— START GIVEN PASSAGE —

I see no risk in the example we are talking about. At least, no more that
in the IndexOf solution (in this situation).
You don't think there's any risk that someone will forget one of the
regular expression characters which needs escaping? There is no string
you could need to search for which needs *less* escaping in regular
expressions than with String.IndexOf, but there are *lots* of strings
which need more escaping - thus there's more overall risk.
I bet if I showed my code to a random sample of a hundred C# developers
and asked them to change it to search for "hello[there]", virtually all
of them would get it right. I also bet that if I showed your code to
them and asked them for the same change, some would fail to escape it
appropriately. Do you disagree?
No. But then the same developers would have a problem with the more
complicated expressions you claim is useful.
Actually, the fact that they were presented with a complicated
expression would immediately make them wary, I suspect. Problems tend
to creep in when something *looks* simpler than it actually is - as is
the case here.

— END GIVEN PASSAGE —

*EXERCISE DIRECTIONS*
Reproduce the forum exchange about regular expressions versus String.IndexOf word for word.

— START ROWS —

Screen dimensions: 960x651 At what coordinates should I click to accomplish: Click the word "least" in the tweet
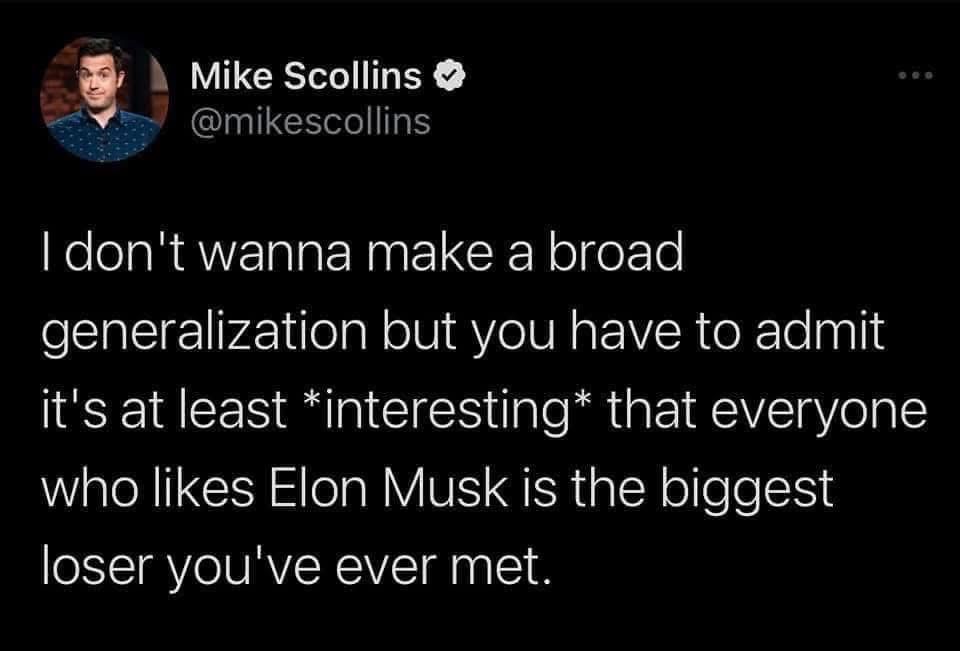click(x=232, y=410)
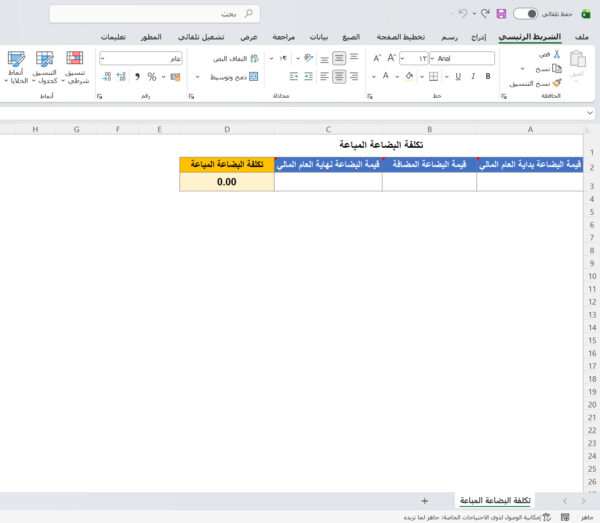The image size is (600, 523).
Task: Open the Insert ribbon tab
Action: tap(479, 36)
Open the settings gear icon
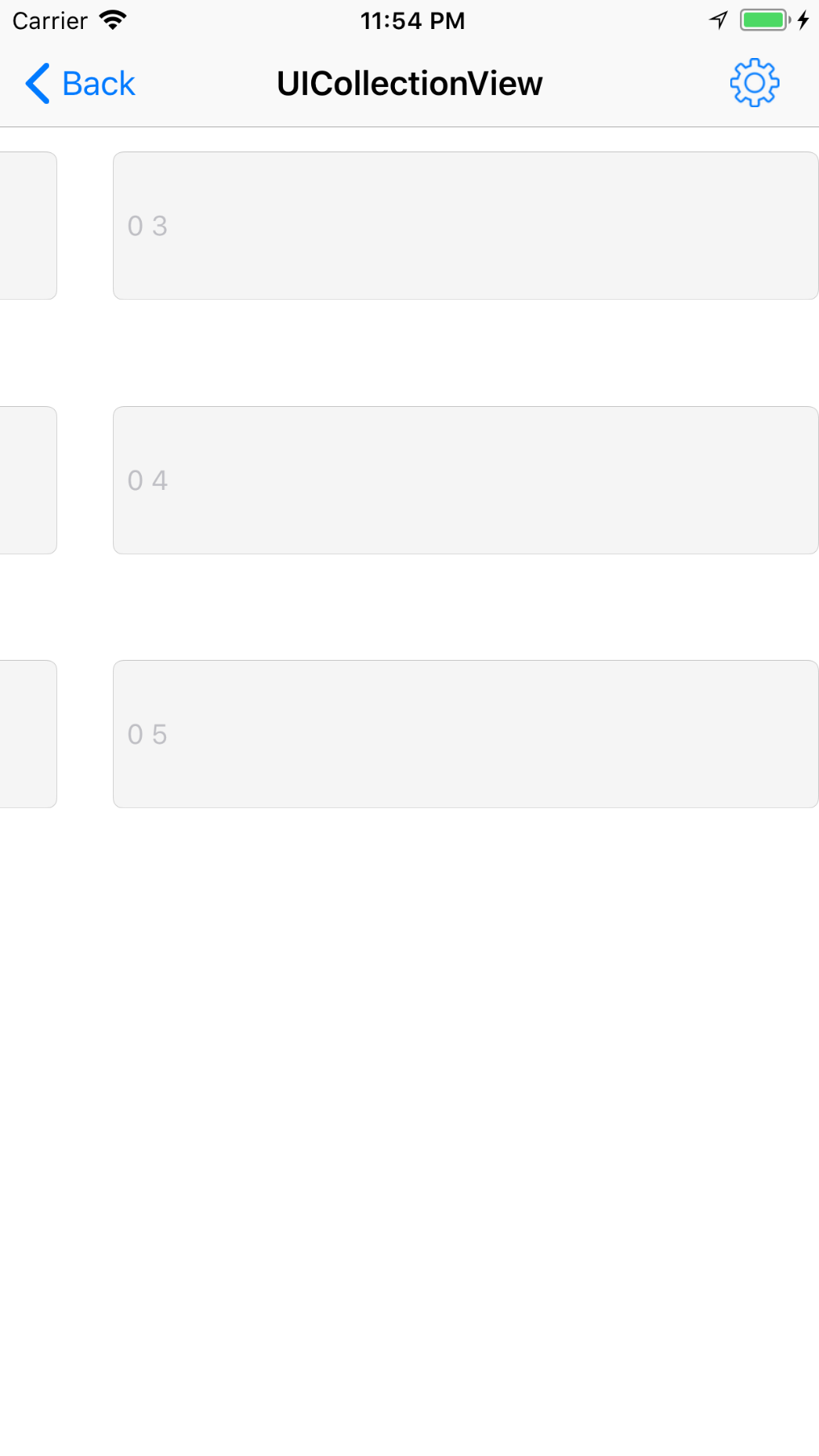 pyautogui.click(x=753, y=82)
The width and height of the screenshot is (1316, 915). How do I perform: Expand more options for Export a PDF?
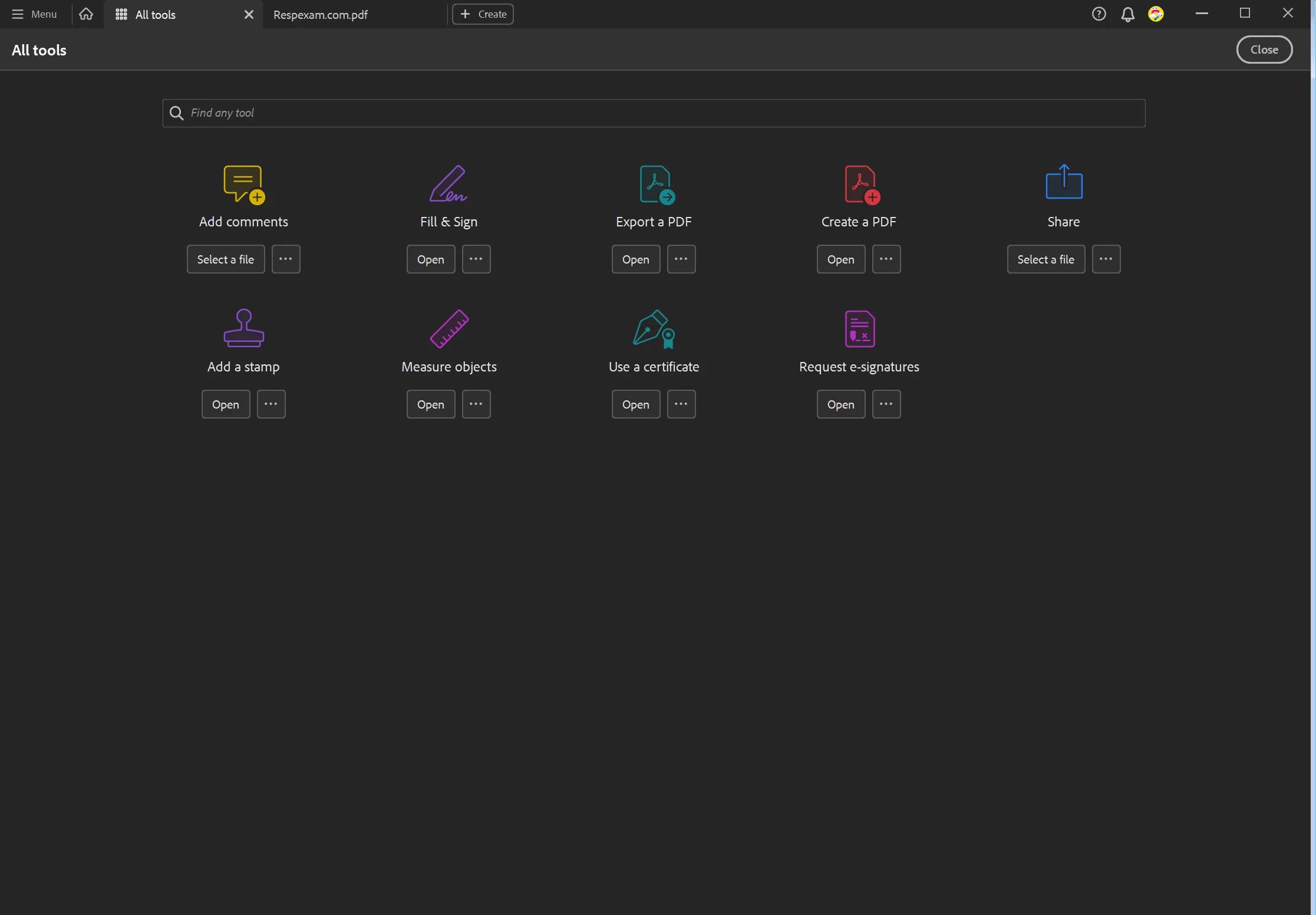click(x=681, y=259)

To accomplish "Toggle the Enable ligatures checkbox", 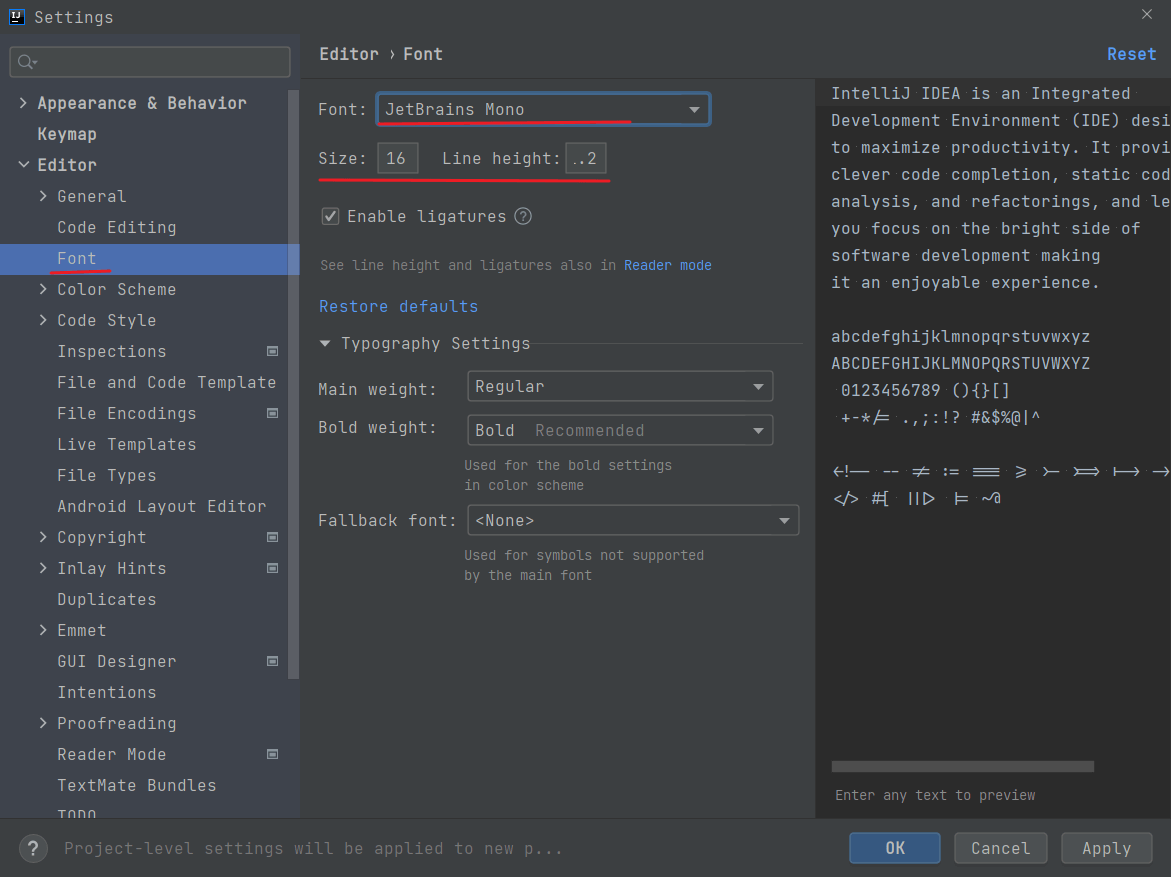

— END ROWS —

*FINAL RESULT*
I see no risk in the example we are talking about. At least, no more that
in the IndexOf solution (in this situation).
You don't think there's any risk that someone will forget one of the
regular expression characters which needs escaping? There is no string
you could need to search for which needs *less* escaping in regular
expressions than with String.IndexOf, but there are *lots* of strings
which need more escaping - thus there's more overall risk.
I bet if I showed my code to a random sample of a hundred C# developers
and asked them to change it to search for "hello[there]", virtually all
of them would get it right. I also bet that if I showed your code to
them and asked them for the same change, some would fail to escape it
appropriately. Do you disagree?
No. But then the same developers would have a problem with the more
complicated expressions you claim is useful.
Actually, the fact that they were presented with a complicated
expression would immediately make them wary, I suspect. Problems tend
to creep in when something *looks* simpler than it actually is - as is
the case here.